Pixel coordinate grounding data
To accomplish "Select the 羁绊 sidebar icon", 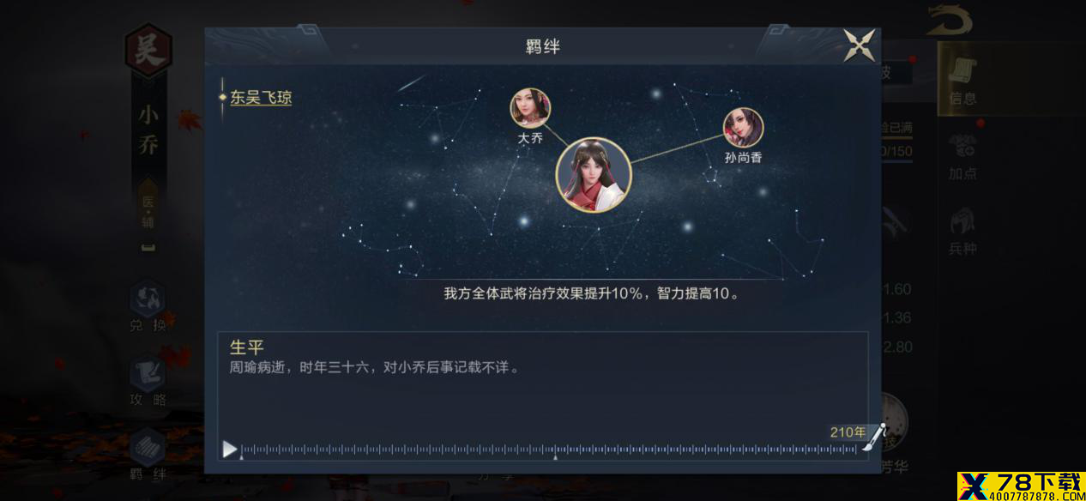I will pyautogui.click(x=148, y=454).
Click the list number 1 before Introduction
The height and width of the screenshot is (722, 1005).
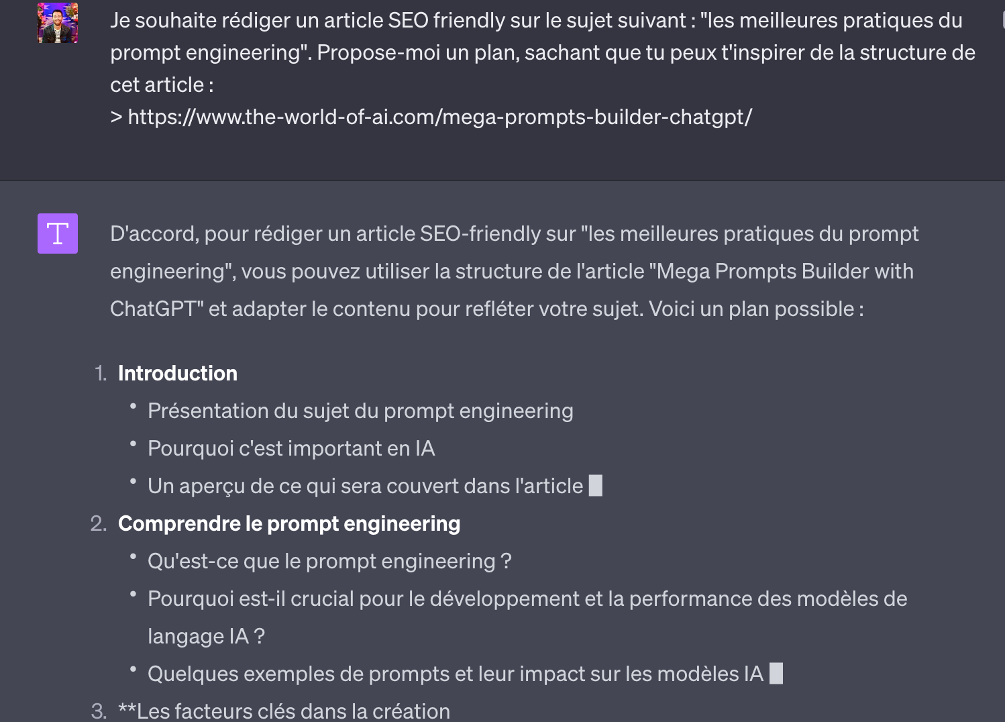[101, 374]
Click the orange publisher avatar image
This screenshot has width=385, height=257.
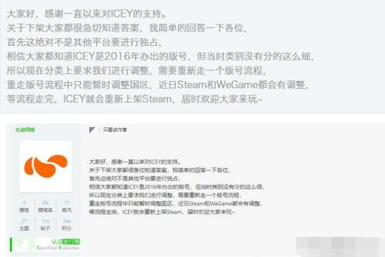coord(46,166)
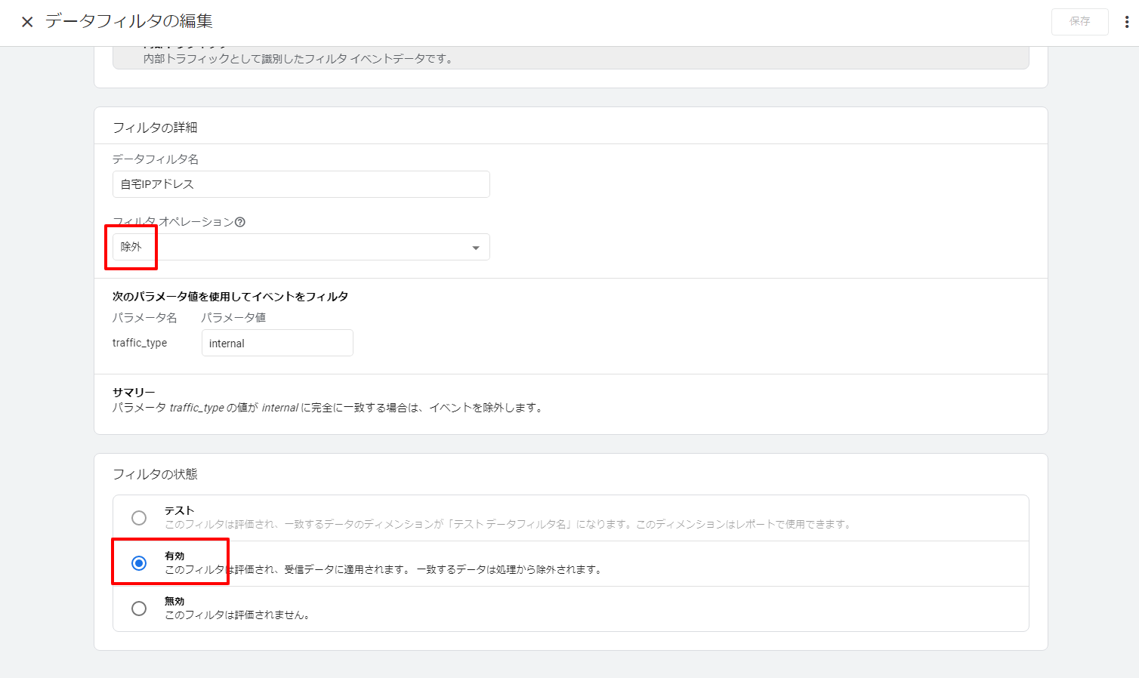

*Task item*: What is needed is an exact copy of the lines from the one containing "The height and" through the last line of the records, with every picture left out.

*Solution to the problem*:
The height and width of the screenshot is (722, 1005).
[101, 374]
Click the orange publisher avatar image
This screenshot has width=385, height=257.
coord(46,166)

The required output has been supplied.